ASA 126th Meeting Denver 1993 October 4-8

4pAB9. Prediction of potential disturbance of baleen whales by low-frequency acoustic transients.

Charles I. Malme

25 Rockwood Rd., Hingham, MA 02043

High-energy, low-frequency sound sources are useful tools for geophysical surveying, submarine detection, and long distance acoustic tomography. These sources produce impulsive, narrow-band and swept-tonal signals at high levels in the oceanic environment. This study was made to estimate the received level-time duration characteristics of acoustic transients that can potentially influence baleen whale behavior, the species of particular concern.

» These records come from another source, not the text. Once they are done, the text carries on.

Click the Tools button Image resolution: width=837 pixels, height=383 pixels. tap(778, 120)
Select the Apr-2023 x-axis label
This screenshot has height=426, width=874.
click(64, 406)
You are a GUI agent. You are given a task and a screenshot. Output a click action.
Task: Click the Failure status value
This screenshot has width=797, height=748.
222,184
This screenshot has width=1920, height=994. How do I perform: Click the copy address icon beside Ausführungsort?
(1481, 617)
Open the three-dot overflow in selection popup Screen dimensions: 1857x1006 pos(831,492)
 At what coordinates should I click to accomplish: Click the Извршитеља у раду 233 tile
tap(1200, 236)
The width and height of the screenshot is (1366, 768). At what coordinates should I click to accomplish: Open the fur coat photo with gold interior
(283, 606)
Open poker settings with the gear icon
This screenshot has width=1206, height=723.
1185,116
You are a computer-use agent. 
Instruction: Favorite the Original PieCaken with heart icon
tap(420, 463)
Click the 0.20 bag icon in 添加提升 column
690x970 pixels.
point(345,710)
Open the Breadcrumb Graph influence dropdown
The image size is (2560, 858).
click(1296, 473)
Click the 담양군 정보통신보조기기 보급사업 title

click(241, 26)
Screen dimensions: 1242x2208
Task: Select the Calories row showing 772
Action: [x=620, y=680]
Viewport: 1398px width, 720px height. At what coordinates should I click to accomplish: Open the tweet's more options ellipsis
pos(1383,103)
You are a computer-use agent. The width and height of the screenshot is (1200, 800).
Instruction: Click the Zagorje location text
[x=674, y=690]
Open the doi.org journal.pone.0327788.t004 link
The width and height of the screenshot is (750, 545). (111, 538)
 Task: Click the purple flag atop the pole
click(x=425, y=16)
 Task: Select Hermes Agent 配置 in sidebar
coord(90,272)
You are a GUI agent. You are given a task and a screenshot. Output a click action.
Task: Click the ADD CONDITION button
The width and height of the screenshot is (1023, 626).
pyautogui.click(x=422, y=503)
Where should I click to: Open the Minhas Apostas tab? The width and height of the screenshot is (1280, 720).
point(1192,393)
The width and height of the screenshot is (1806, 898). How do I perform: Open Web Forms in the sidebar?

Findings of acoustic disturbance studies show that continuous sound levels (greater than or equal to)120 dB re: 1 (mu)Pa produces (greater than or equal to)50% avoidance by gray and bowhead whales. However, for impulsive airgun sounds of duration (less than or equal to)0.5 s, effective pulse levels 30 to 50 dB higher are required to produce 50% avoidance for the same species. Little information is available on whale response to intermediate sound durations representative of some sonar and tomography source operations. Consequently, the literature on human response to acoustic transients was examined for response prediction methodologies suitable for application to whale acoustic response. Similarities were found that support the application of a modified equivalent level (L[sub eq]) metric. The exposure level--time duration characteristics obtained from this analysis are preliminary estimates. The predictions should be tested using data obtained in the oceanic environment using representative sources, signals, and whales. [Work supported by the U.S. Navy.]